#### [Task requirements]
Copy the entire listing below line for line, changing nothing.

[Records of target positions]
──────

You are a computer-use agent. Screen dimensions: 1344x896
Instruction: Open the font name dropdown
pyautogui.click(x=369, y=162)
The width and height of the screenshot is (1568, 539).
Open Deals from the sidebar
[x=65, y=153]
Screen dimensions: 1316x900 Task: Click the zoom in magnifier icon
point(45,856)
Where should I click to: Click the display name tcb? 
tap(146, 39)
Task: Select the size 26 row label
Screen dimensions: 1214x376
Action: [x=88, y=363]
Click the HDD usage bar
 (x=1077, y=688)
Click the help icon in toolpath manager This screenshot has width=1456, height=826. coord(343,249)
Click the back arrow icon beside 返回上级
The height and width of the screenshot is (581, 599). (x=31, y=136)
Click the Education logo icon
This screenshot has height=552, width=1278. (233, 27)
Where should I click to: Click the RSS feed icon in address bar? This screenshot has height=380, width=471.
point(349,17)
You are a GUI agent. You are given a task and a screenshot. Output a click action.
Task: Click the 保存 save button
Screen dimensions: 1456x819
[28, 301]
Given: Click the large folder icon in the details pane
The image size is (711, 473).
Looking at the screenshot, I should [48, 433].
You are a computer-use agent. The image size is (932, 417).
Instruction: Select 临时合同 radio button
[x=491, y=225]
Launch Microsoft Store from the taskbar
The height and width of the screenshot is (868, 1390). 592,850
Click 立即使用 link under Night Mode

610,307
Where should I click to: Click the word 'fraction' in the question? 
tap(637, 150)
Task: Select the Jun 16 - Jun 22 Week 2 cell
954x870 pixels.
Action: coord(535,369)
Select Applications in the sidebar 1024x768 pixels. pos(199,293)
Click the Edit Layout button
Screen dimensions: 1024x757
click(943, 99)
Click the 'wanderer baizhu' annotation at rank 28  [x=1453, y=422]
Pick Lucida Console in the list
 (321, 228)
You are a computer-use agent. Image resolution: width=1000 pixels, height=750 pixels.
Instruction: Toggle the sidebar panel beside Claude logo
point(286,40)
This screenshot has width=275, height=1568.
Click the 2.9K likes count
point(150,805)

──────

#### [Reply to the exercise]
You are a computer-use agent. Screen dimensions: 1344x896
Instruction: Open the font name dropdown
pyautogui.click(x=369, y=162)
The width and height of the screenshot is (1568, 539).
Open Deals from the sidebar
[x=65, y=153]
Screen dimensions: 1316x900 Task: Click the zoom in magnifier icon
point(45,856)
Where should I click to: Click the display name tcb? 
tap(146, 39)
Task: Select the size 26 row label
Screen dimensions: 1214x376
Action: [x=88, y=363]
Click the HDD usage bar
 (x=1077, y=688)
Click the help icon in toolpath manager This screenshot has width=1456, height=826. coord(343,249)
Click the back arrow icon beside 返回上级
The height and width of the screenshot is (581, 599). (x=31, y=136)
Click the Education logo icon
This screenshot has height=552, width=1278. (233, 27)
Where should I click to: Click the RSS feed icon in address bar? This screenshot has height=380, width=471.
point(349,17)
You are a GUI agent. You are given a task and a screenshot. Output a click action.
Task: Click the 保存 save button
Screen dimensions: 1456x819
[28, 301]
Given: Click the large folder icon in the details pane
The image size is (711, 473).
Looking at the screenshot, I should [48, 433].
You are a computer-use agent. The image size is (932, 417).
Instruction: Select 临时合同 radio button
[x=491, y=225]
Launch Microsoft Store from the taskbar
The height and width of the screenshot is (868, 1390). 592,850
Click 立即使用 link under Night Mode

610,307
Where should I click to: Click the word 'fraction' in the question? 
tap(637, 150)
Task: Select the Jun 16 - Jun 22 Week 2 cell
954x870 pixels.
Action: coord(535,369)
Select Applications in the sidebar 1024x768 pixels. pos(199,293)
Click the Edit Layout button
Screen dimensions: 1024x757
click(943, 99)
Click the 'wanderer baizhu' annotation at rank 28  [x=1453, y=422]
Pick Lucida Console in the list
 (321, 228)
You are a computer-use agent. Image resolution: width=1000 pixels, height=750 pixels.
Instruction: Toggle the sidebar panel beside Claude logo
point(286,40)
This screenshot has width=275, height=1568.
Click the 2.9K likes count
point(150,805)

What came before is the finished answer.